The National Cancer Institute has awarded a second contract to Regulatory Affairs Associates of Farmington Hills to undertake a one-year program, with two optional continuation years.

This contract provides regulatory consulting for up to 100 NCI medical device development programs. “The NCI award is recognition of the outstanding resources we have here,” Oakland County Executive L. Brooks Patterson said. “One of the goals of Oakland County’s Medical Main Street is to help companies commercialize their products and procedures and get them to the patients more quickly. Regulatory Affairs Associates is helping streamline the delivery of these advanced technologies for the benefit of the companies and the patients.”

 

RAA was selected for its many years of experience, dedicated staff, and innovative approach to medical device development. RAA has worked with many cancer medical devices and diagnostic tests. Just this week, RAA helped a new surgical device company succeed with their first FDA site inspection.

Every medical device researched and developed through National Cancer Institute’s program funding must be approved by FDA in order to become a treatment option for physicians and patients. The expert FDA regulatory advisors at RAA know the testing and data presentations that FDA requires. Now they will be available to programs that have NCI research funding. This reduces the time and money needed for testing by creating collaborations between FDA and the NCI researchers. It is expected to bring more cancer test procedures and medical apparatus to patients sooner.

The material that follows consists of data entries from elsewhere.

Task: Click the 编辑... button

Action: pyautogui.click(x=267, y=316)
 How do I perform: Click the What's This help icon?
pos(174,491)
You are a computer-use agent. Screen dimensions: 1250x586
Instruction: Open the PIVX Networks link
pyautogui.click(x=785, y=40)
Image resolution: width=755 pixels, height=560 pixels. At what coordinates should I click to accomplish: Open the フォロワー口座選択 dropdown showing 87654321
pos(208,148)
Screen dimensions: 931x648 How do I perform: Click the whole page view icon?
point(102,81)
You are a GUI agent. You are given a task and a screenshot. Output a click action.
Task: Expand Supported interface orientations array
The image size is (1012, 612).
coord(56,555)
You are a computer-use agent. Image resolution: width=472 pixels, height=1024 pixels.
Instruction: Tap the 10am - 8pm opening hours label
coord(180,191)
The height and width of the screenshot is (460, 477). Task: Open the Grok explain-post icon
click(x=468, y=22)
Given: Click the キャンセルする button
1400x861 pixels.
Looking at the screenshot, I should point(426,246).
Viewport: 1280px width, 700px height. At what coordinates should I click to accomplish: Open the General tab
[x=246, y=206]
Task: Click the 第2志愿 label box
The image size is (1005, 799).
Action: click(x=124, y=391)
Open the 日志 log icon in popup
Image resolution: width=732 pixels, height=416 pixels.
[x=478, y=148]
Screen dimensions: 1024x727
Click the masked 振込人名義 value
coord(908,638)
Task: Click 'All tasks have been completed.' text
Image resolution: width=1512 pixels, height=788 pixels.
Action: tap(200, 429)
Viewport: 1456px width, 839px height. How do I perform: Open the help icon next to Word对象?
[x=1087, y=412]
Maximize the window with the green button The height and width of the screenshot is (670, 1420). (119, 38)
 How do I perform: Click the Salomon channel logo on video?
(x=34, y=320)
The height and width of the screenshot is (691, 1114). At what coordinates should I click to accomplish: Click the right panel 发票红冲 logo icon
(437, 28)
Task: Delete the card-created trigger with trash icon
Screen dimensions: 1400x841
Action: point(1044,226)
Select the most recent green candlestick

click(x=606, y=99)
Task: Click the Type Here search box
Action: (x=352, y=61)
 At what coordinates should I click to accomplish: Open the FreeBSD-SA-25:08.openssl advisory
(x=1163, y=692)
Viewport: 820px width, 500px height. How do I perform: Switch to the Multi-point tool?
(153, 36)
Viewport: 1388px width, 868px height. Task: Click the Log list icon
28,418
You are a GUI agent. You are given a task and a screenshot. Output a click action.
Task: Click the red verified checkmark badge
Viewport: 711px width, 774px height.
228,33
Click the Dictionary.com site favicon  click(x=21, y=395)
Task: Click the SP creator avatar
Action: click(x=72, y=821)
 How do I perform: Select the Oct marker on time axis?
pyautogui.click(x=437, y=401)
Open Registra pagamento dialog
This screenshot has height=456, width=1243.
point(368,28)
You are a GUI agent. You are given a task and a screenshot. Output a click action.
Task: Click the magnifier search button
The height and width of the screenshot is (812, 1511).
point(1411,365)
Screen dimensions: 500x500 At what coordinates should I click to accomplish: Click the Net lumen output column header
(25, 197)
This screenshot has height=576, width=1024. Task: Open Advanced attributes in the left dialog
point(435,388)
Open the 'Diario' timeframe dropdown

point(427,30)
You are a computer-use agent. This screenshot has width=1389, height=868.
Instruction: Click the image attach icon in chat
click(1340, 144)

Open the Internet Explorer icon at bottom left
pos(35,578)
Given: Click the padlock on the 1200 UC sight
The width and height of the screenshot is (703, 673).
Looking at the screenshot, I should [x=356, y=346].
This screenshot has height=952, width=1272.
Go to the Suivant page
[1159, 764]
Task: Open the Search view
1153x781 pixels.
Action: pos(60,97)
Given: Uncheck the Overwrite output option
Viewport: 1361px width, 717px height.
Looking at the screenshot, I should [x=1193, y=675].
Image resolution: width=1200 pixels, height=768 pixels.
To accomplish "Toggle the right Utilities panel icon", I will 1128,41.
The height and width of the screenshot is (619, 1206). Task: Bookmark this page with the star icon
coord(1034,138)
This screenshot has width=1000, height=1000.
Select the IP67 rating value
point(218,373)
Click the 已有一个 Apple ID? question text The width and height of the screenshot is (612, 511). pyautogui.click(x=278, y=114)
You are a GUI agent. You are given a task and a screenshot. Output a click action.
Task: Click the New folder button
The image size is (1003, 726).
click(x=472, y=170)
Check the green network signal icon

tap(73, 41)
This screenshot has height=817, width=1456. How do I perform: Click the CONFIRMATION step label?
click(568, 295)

RAA will direct NCI grant and contract recipients navigate the complicated regulatory path to FDA approval and commercial acceptance. It is one of the NIH’s translational medicine implementation practices; to move break-through research from design to controlled engineering and clinical tests, to medical practice for cancer patients. Cancer researchers will begin receiving this assistance very quickly.

The NCI medical device and diagnostic test programs will follow a very simple application process to take advantage of this opportunity. The projects will be reviewed and regulatory experts assigned to create a regulatory process tailored to each project. Progress will be tracked and improved upon as the projects proceed through their rigorous scientific and medical testing process.  The process will be benchmarked to ensure ‘best practices’ results; offers researchers increased opportunities to engage with knowledgeable and innovative drug developers.